Understanding how hierarchical labels affect saliency maps can unlock new pathways for model transparency and interpretability. This post explores the motivation, existing methods, and implementation of our project on hierarchical label explainability.

Introduction

Deep learning models often operate as black boxes, making their decisions difficult to interpret. Saliency maps, which highlight areas of an image contributing most to a model’s decision, are a key tool for visualization. By studying how saliency maps change across levels of abstraction in hierarchical labels, we aim to enhance interpretability and provide finer-grained insights into model behavior. Our focus is on the iNatLoc500 dataset, a challenging benchmark with 500 species organized in a label hierarchy.

YOLO

Motivation

Model transparency is crucial for trust and accountability in AI systems. Details, such as whether a model correctly distinguishes between closely related categories (e.g., Bulldog and Husky), can reveal its true understanding. Hierarchical labeling offers a structured approach to interpretability, breaking down decisions into different levels of granularity. This project seeks to address:

How hierarchical labels influence saliency maps.
Whether these insights improve model transparency and user trust.

Exisitng Methods

Saliency Maps

Saliency maps highlight the regions in an input image that contribute most to the model’s predictions. Areas with high brightness correspond to influential regions. Saliency is computed using gradients of the model’s output with respect to input pixels

YOLO

Key References: [1] Simonyan et al. (2014): Introduced visualization techniques for convolutional networks.
[2] Samek et al. (2015): Evaluated methods for visualizing learned features in deep networks.

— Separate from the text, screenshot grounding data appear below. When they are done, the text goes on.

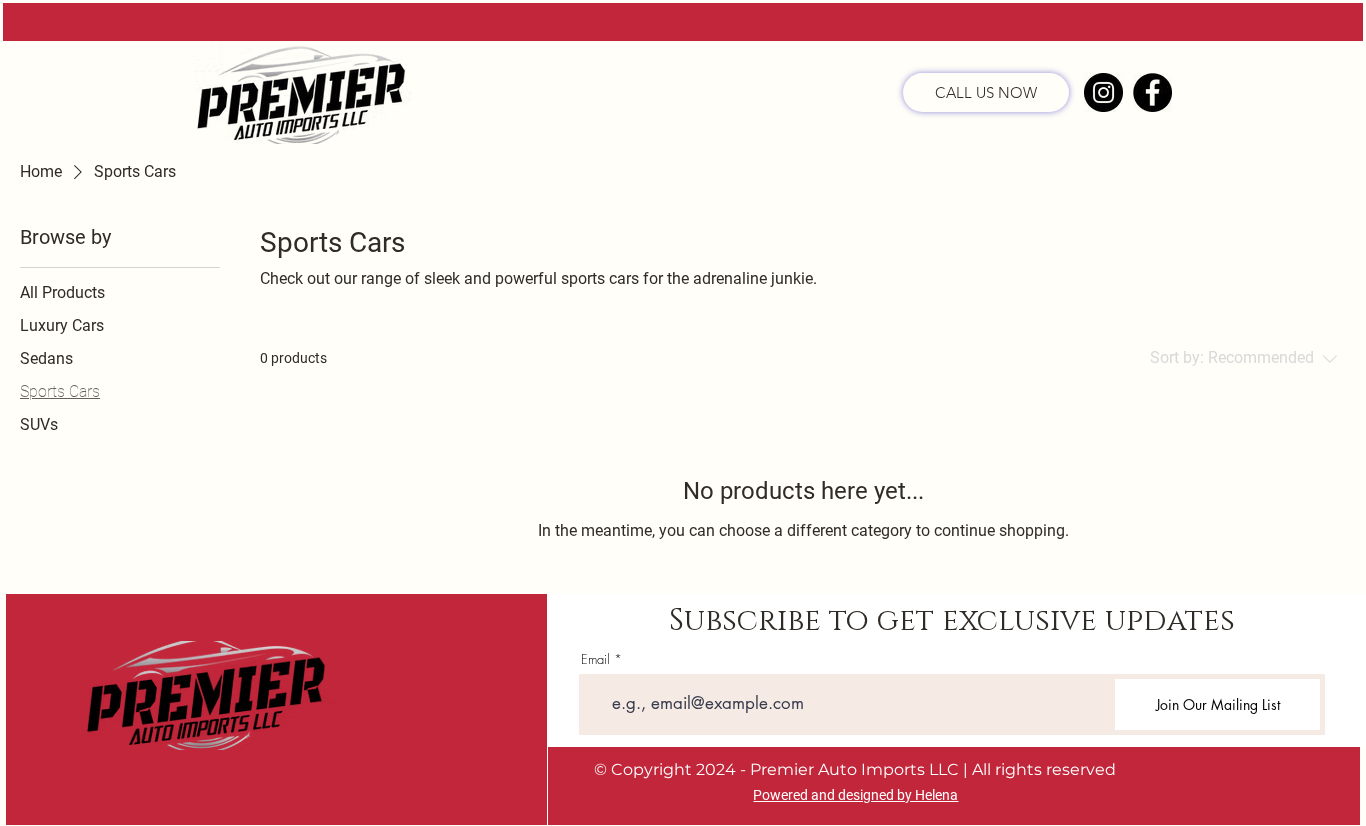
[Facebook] (1152, 92)
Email (595, 659)
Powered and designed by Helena (855, 795)
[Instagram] (1103, 92)
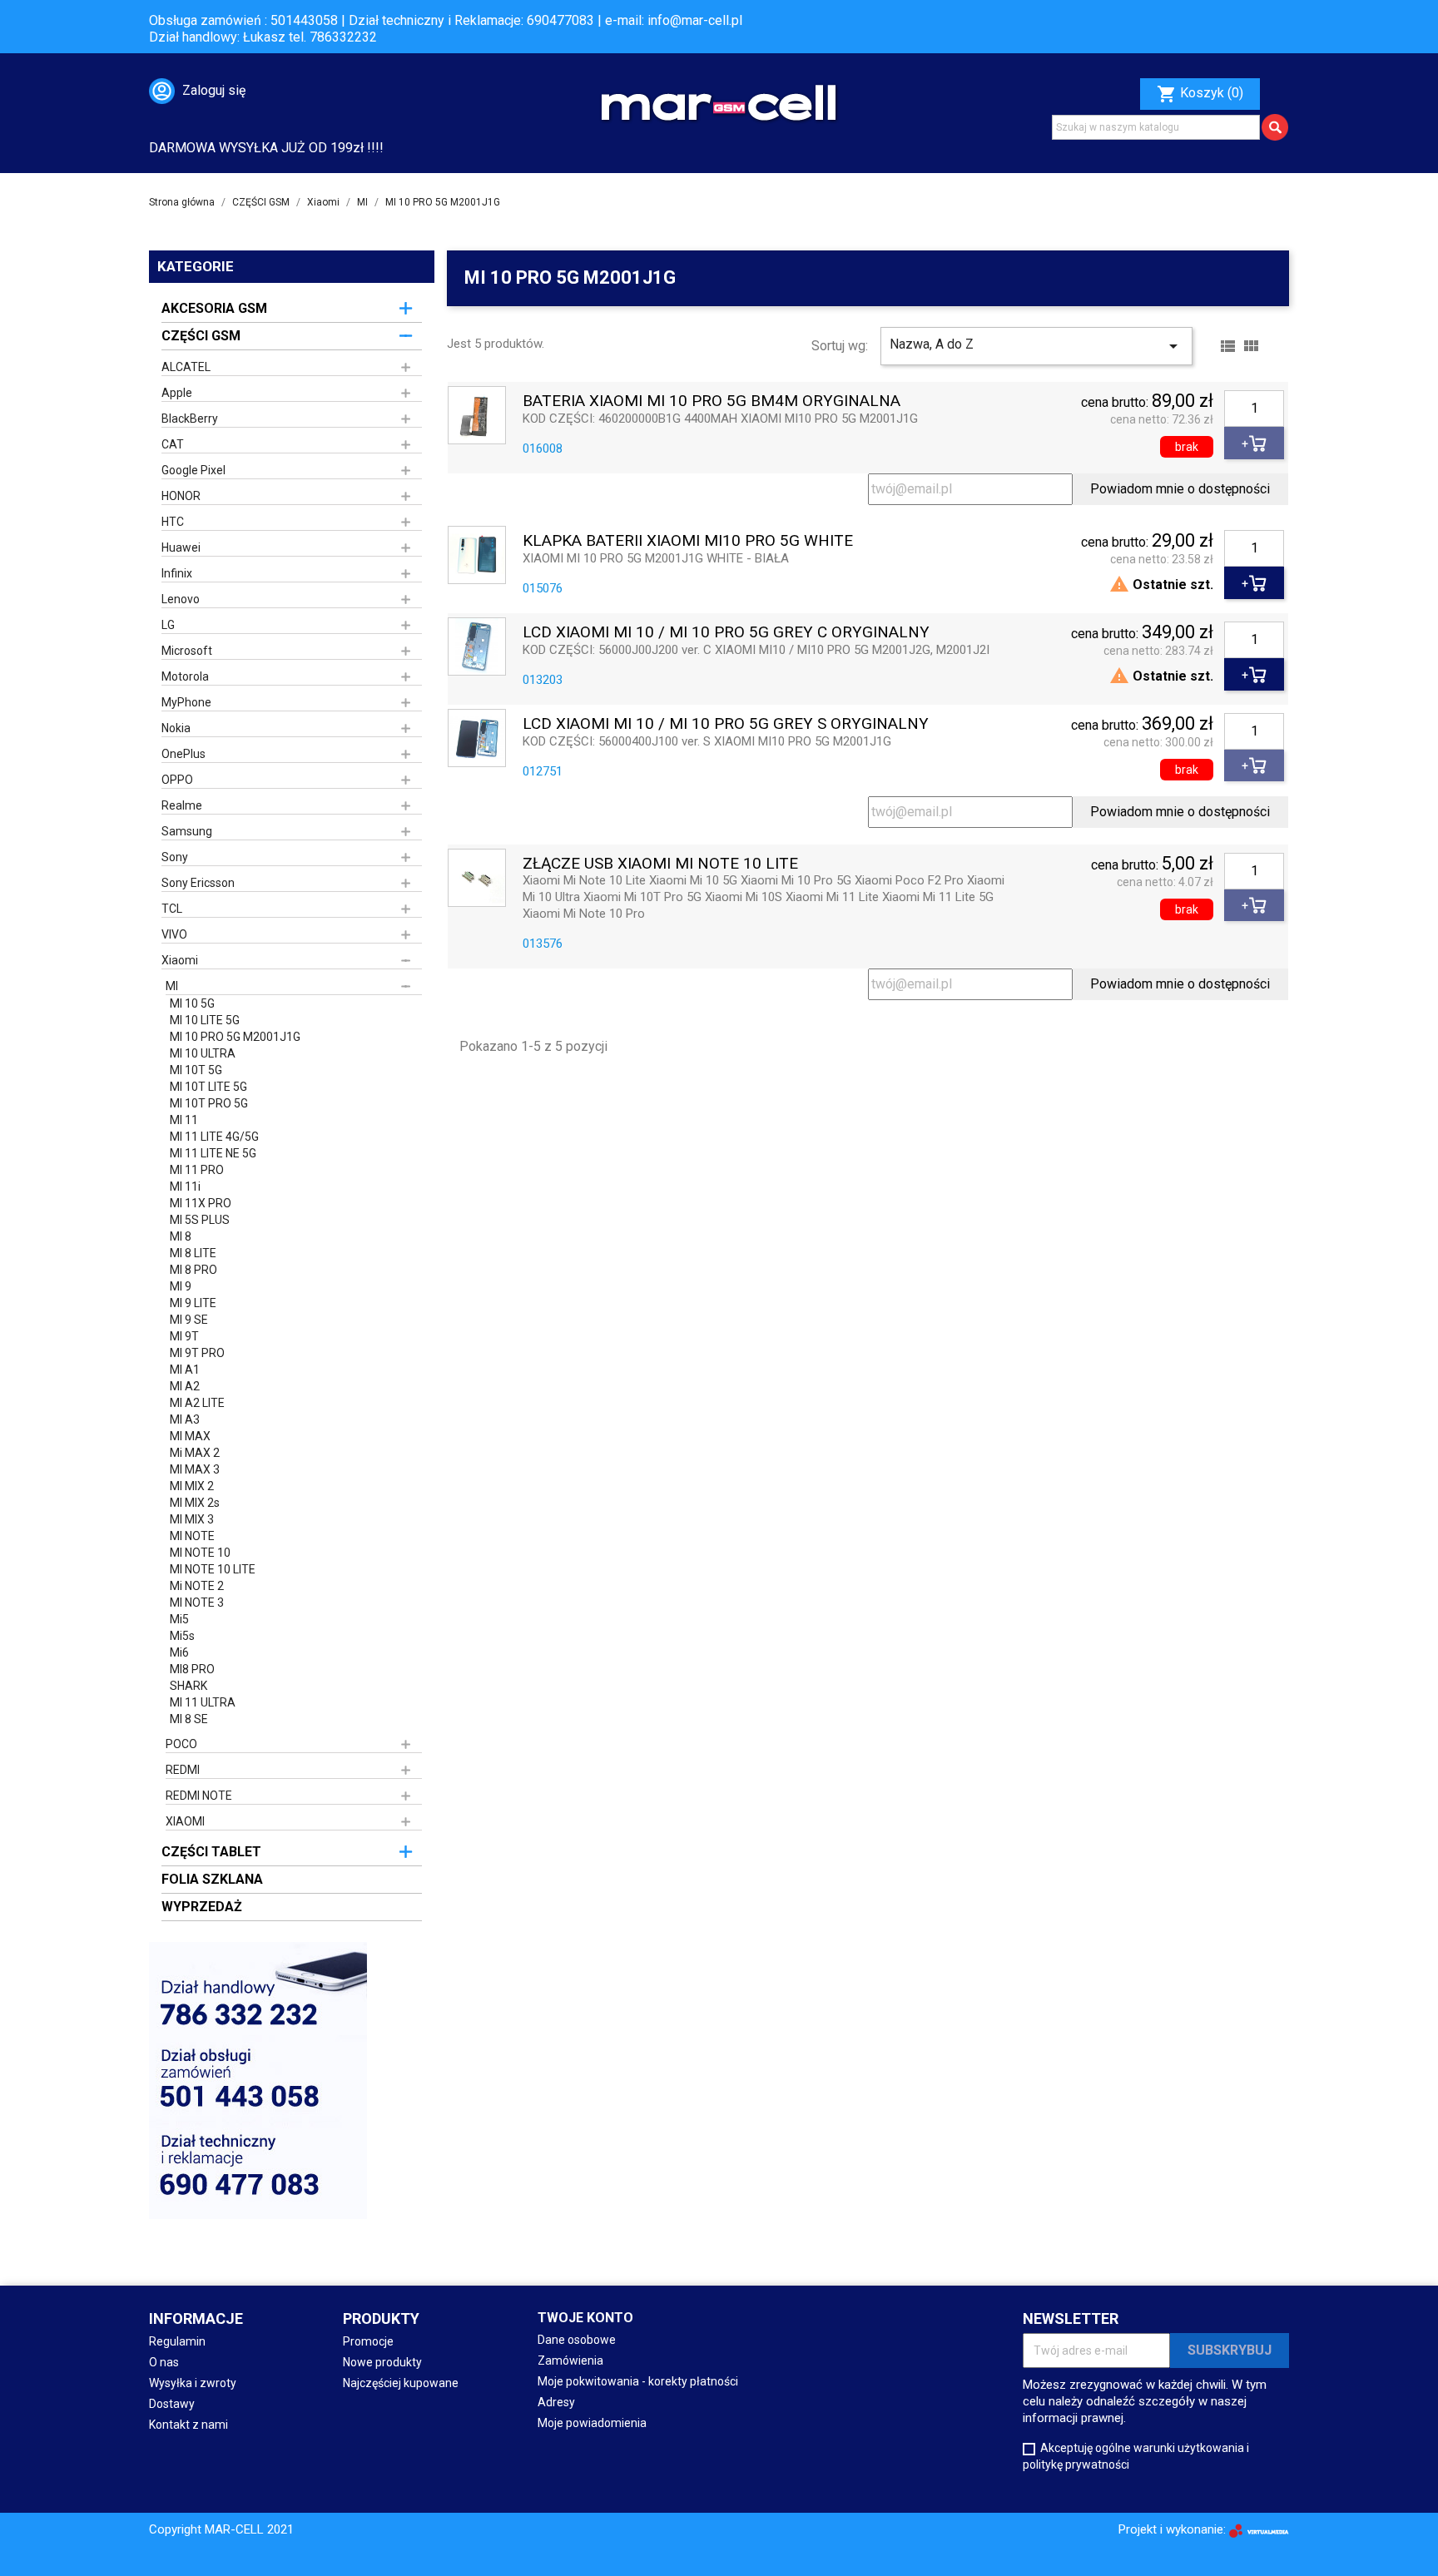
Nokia (176, 728)
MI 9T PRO (197, 1353)
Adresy (556, 2402)
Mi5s (182, 1635)
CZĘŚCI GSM (200, 336)
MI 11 (184, 1120)
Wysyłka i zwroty (192, 2383)
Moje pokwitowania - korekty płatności (638, 2381)
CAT (172, 444)
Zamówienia (570, 2360)
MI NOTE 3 (197, 1602)
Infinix (176, 573)
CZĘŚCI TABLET (211, 1852)
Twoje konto (585, 2318)
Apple (176, 392)
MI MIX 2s (195, 1502)
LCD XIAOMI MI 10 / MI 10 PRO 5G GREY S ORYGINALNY (726, 724)
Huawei (181, 547)
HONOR (181, 496)
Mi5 (179, 1619)
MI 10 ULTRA (203, 1053)
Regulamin (177, 2341)
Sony (174, 857)
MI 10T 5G (196, 1070)
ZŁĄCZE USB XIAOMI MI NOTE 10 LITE (660, 864)
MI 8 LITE (193, 1253)
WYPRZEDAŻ (201, 1907)
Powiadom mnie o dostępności (1180, 489)
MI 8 (180, 1236)
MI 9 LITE (193, 1303)
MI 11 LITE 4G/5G (214, 1136)
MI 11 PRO (197, 1170)
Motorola (185, 676)
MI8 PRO (192, 1669)
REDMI (183, 1769)
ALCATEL (186, 367)
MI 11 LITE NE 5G (213, 1153)
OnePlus (183, 753)
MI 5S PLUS (200, 1219)
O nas (164, 2362)
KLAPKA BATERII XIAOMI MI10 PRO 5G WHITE (688, 541)
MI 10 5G (192, 1003)
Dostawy (172, 2403)
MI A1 (185, 1369)
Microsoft (186, 650)
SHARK (188, 1685)
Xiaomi (179, 960)
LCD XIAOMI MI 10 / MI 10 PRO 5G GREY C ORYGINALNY (726, 633)
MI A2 (185, 1386)
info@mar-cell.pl (694, 20)
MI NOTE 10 (200, 1552)
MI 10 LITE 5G (205, 1020)
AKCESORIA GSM (214, 308)
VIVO (174, 934)
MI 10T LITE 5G (208, 1086)
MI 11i (185, 1186)
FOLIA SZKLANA (212, 1879)
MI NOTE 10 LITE (212, 1569)
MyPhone (186, 702)
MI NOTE (192, 1536)
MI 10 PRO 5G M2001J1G (235, 1036)
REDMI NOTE (199, 1795)
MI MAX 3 (195, 1469)
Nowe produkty (382, 2362)
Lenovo (180, 599)
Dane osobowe (577, 2339)
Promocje (368, 2341)
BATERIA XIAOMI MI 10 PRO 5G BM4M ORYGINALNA (711, 401)
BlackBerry (189, 418)
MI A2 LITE (197, 1402)
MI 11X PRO (200, 1203)
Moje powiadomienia (592, 2423)
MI (172, 986)
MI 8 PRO (193, 1269)
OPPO (177, 779)
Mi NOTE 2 (197, 1586)
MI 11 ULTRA (203, 1702)
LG (168, 625)
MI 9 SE (189, 1319)
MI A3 (185, 1419)
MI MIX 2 (192, 1486)
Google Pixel (193, 470)
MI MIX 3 (192, 1519)
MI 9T (184, 1336)
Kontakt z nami (188, 2424)
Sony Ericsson (198, 882)
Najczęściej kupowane (401, 2383)
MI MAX (190, 1436)
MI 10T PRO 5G (209, 1103)
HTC (172, 521)
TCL (171, 908)
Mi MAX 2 (195, 1452)
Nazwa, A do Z (1036, 346)
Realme (181, 805)
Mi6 (179, 1652)
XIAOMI (185, 1821)
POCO (181, 1744)
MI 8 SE (189, 1719)
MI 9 (180, 1286)
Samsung (186, 831)
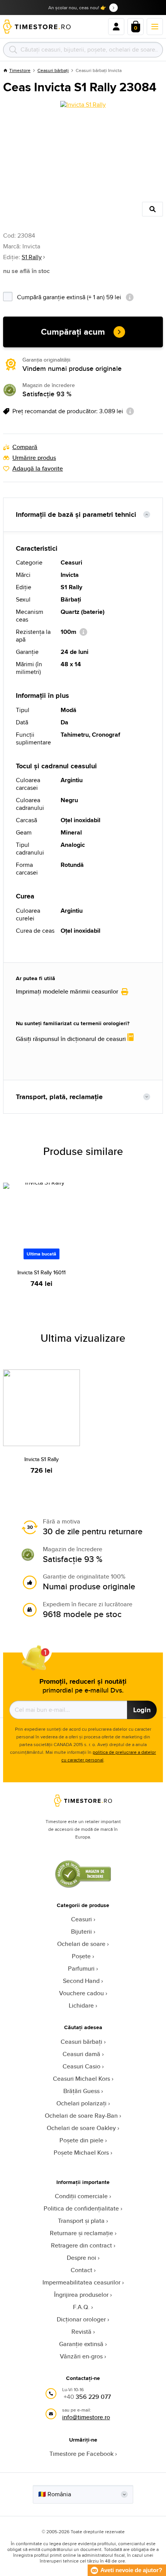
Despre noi (81, 2257)
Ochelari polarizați (81, 2103)
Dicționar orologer (81, 2319)
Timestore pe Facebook (81, 2453)
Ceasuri (81, 1919)
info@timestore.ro (86, 2417)
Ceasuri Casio (81, 2066)
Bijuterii (81, 1931)
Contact (81, 2270)
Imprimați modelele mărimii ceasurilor (67, 992)
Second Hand (81, 1980)
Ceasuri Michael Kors (81, 2078)
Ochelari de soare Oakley (81, 2127)
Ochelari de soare (81, 1943)
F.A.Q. (81, 2307)
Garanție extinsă (81, 2344)
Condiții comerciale (81, 2196)
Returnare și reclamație (81, 2233)
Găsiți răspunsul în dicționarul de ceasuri (71, 1038)
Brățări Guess (81, 2091)
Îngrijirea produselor (81, 2294)
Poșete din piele (81, 2140)
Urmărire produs (34, 458)
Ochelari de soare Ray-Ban (81, 2115)
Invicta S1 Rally (41, 1459)
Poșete (81, 1956)
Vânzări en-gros (81, 2356)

Label Granularity and Accuracy

A study by Cole et al. (2022) investigated how hierarchical labeling affects accuracy. Using ResNet50 and iNatLoc500, they demonstrated the potential for granularity to improve interpretability. However, their implementation lacked accessible code, highlighting a gap we aim to address.

YOLO

Our Project

Starter Code

To start the project, we found an existing project that worked on the classification of birds within the iNatLoc500 dataset. The existing codebase (https://www.kaggle.com/code/sharansmenon/inaturalist-birds-pytorch), made use of efficientnet and resnet architectures to classify the birds. We used this codebase as a starting point to implement our project.

Dataset

The input dataset (https://www.kaggle.com/datasets/sharansmenon/inat2021birds) to the model consisted of 74k images of birds, consisting of 1486 bird species. The model takes 10% of the images as validation, 10% as test, and the remaining 80% as training data. The model was trained for 14 epochs. The model was trained using the Adam optimizer with a learning rate of 0.001.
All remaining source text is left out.